Copy the listing below word for word, keeping every line in its original order.

▼▼▼

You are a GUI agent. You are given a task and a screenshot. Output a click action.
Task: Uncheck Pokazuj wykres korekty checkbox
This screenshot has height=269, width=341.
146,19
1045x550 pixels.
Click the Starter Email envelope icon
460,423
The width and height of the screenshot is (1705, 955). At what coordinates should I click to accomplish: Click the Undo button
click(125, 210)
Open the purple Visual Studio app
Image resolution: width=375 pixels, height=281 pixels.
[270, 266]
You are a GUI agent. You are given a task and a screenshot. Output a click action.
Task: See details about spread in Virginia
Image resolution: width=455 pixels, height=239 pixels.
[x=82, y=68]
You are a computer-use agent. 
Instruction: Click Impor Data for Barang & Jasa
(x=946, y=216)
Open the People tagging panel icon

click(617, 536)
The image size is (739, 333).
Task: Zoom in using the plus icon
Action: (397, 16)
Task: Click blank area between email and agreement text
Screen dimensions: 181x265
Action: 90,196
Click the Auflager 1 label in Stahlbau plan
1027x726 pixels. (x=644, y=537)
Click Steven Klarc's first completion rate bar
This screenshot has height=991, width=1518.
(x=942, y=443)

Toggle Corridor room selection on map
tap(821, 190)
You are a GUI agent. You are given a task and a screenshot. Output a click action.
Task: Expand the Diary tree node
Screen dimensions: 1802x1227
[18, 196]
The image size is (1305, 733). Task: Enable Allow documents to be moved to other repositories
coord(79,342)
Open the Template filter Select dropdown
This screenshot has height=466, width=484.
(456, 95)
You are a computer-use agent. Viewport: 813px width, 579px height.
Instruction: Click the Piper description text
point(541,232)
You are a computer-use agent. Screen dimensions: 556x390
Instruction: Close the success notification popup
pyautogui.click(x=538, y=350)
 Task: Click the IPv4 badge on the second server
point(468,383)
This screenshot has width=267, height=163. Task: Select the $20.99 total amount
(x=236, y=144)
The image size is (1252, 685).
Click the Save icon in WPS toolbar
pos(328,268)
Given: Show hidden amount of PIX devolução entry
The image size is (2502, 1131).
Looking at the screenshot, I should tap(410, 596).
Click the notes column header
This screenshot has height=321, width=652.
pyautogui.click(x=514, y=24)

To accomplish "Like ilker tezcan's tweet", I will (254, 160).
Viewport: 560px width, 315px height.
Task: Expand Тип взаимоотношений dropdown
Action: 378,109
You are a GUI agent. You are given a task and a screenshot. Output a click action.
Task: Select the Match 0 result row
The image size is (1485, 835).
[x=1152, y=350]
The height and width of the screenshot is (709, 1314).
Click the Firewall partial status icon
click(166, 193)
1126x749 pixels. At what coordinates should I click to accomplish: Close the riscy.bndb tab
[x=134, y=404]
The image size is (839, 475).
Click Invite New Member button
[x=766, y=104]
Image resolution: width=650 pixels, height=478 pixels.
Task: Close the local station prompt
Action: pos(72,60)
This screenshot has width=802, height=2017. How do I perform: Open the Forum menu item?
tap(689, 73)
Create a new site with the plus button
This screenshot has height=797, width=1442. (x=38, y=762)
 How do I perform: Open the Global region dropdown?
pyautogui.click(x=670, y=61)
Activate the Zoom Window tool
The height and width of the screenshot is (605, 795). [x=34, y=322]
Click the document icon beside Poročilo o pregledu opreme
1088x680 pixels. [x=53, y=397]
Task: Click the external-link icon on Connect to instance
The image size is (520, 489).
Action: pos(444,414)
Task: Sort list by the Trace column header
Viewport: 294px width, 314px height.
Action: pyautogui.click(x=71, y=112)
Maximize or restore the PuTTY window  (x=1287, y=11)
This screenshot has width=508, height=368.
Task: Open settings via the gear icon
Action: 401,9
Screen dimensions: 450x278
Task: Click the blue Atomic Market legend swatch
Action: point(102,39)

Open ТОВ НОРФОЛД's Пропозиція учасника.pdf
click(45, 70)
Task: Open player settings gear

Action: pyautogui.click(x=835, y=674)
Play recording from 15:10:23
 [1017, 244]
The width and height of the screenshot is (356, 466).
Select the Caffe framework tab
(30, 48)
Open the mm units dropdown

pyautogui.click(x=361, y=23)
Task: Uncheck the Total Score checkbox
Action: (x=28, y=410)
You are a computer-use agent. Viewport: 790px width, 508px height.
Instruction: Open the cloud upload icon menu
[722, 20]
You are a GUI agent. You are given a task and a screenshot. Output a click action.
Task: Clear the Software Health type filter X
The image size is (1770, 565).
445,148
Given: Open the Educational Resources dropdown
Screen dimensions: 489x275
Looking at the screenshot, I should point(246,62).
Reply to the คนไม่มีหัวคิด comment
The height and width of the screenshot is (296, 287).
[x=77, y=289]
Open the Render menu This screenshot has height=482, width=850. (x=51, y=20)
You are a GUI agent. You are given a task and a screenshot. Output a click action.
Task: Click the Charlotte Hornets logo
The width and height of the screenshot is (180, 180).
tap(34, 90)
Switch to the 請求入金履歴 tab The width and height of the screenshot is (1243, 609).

▲▲▲

Answer below:
You are a GUI agent. You are given a task and a screenshot. Output a click action.
Task: Uncheck Pokazuj wykres korekty checkbox
This screenshot has height=269, width=341.
146,19
1045x550 pixels.
Click the Starter Email envelope icon
460,423
The width and height of the screenshot is (1705, 955). At what coordinates should I click to accomplish: Click the Undo button
click(125, 210)
Open the purple Visual Studio app
Image resolution: width=375 pixels, height=281 pixels.
[270, 266]
You are a GUI agent. You are given a task and a screenshot. Output a click action.
Task: See details about spread in Virginia
Image resolution: width=455 pixels, height=239 pixels.
[x=82, y=68]
You are a computer-use agent. 
Instruction: Click Impor Data for Barang & Jasa
(x=946, y=216)
Open the People tagging panel icon

click(617, 536)
The image size is (739, 333).
Task: Zoom in using the plus icon
Action: (397, 16)
Task: Click blank area between email and agreement text
Screen dimensions: 181x265
Action: 90,196
Click the Auflager 1 label in Stahlbau plan
1027x726 pixels. (x=644, y=537)
Click Steven Klarc's first completion rate bar
This screenshot has height=991, width=1518.
(x=942, y=443)

Toggle Corridor room selection on map
tap(821, 190)
You are a GUI agent. You are given a task and a screenshot. Output a click action.
Task: Expand the Diary tree node
Screen dimensions: 1802x1227
[18, 196]
The image size is (1305, 733). Task: Enable Allow documents to be moved to other repositories
coord(79,342)
Open the Template filter Select dropdown
This screenshot has height=466, width=484.
(456, 95)
You are a computer-use agent. Viewport: 813px width, 579px height.
Instruction: Click the Piper description text
point(541,232)
You are a computer-use agent. Screen dimensions: 556x390
Instruction: Close the success notification popup
pyautogui.click(x=538, y=350)
 Task: Click the IPv4 badge on the second server
point(468,383)
This screenshot has width=267, height=163. Task: Select the $20.99 total amount
(x=236, y=144)
The image size is (1252, 685).
Click the Save icon in WPS toolbar
pos(328,268)
Given: Show hidden amount of PIX devolução entry
The image size is (2502, 1131).
Looking at the screenshot, I should tap(410, 596).
Click the notes column header
This screenshot has height=321, width=652.
pyautogui.click(x=514, y=24)

To accomplish "Like ilker tezcan's tweet", I will (254, 160).
Viewport: 560px width, 315px height.
Task: Expand Тип взаимоотношений dropdown
Action: 378,109
You are a GUI agent. You are given a task and a screenshot. Output a click action.
Task: Select the Match 0 result row
The image size is (1485, 835).
[x=1152, y=350]
The height and width of the screenshot is (709, 1314).
Click the Firewall partial status icon
click(166, 193)
1126x749 pixels. At what coordinates should I click to accomplish: Close the riscy.bndb tab
[x=134, y=404]
The image size is (839, 475).
Click Invite New Member button
[x=766, y=104]
Image resolution: width=650 pixels, height=478 pixels.
Task: Close the local station prompt
Action: pos(72,60)
This screenshot has width=802, height=2017. How do I perform: Open the Forum menu item?
tap(689, 73)
Create a new site with the plus button
This screenshot has height=797, width=1442. (x=38, y=762)
 How do I perform: Open the Global region dropdown?
pyautogui.click(x=670, y=61)
Activate the Zoom Window tool
The height and width of the screenshot is (605, 795). [x=34, y=322]
Click the document icon beside Poročilo o pregledu opreme
1088x680 pixels. [x=53, y=397]
Task: Click the external-link icon on Connect to instance
The image size is (520, 489).
Action: pos(444,414)
Task: Sort list by the Trace column header
Viewport: 294px width, 314px height.
Action: pyautogui.click(x=71, y=112)
Maximize or restore the PuTTY window  (x=1287, y=11)
This screenshot has width=508, height=368.
Task: Open settings via the gear icon
Action: 401,9
Screen dimensions: 450x278
Task: Click the blue Atomic Market legend swatch
Action: point(102,39)

Open ТОВ НОРФОЛД's Пропозиція учасника.pdf
click(45, 70)
Task: Open player settings gear

Action: pyautogui.click(x=835, y=674)
Play recording from 15:10:23
 [1017, 244]
The width and height of the screenshot is (356, 466).
Select the Caffe framework tab
(30, 48)
Open the mm units dropdown

pyautogui.click(x=361, y=23)
Task: Uncheck the Total Score checkbox
Action: (x=28, y=410)
You are a computer-use agent. Viewport: 790px width, 508px height.
Instruction: Open the cloud upload icon menu
[722, 20]
You are a GUI agent. You are given a task and a screenshot. Output a click action.
Task: Clear the Software Health type filter X
The image size is (1770, 565).
445,148
Given: Open the Educational Resources dropdown
Screen dimensions: 489x275
Looking at the screenshot, I should point(246,62).
Reply to the คนไม่มีหัวคิด comment
The height and width of the screenshot is (296, 287).
[x=77, y=289]
Open the Render menu This screenshot has height=482, width=850. (x=51, y=20)
You are a GUI agent. You are given a task and a screenshot. Output a click action.
Task: Click the Charlotte Hornets logo
The width and height of the screenshot is (180, 180).
tap(34, 90)
Switch to the 請求入金履歴 tab The width and height of the screenshot is (1243, 609).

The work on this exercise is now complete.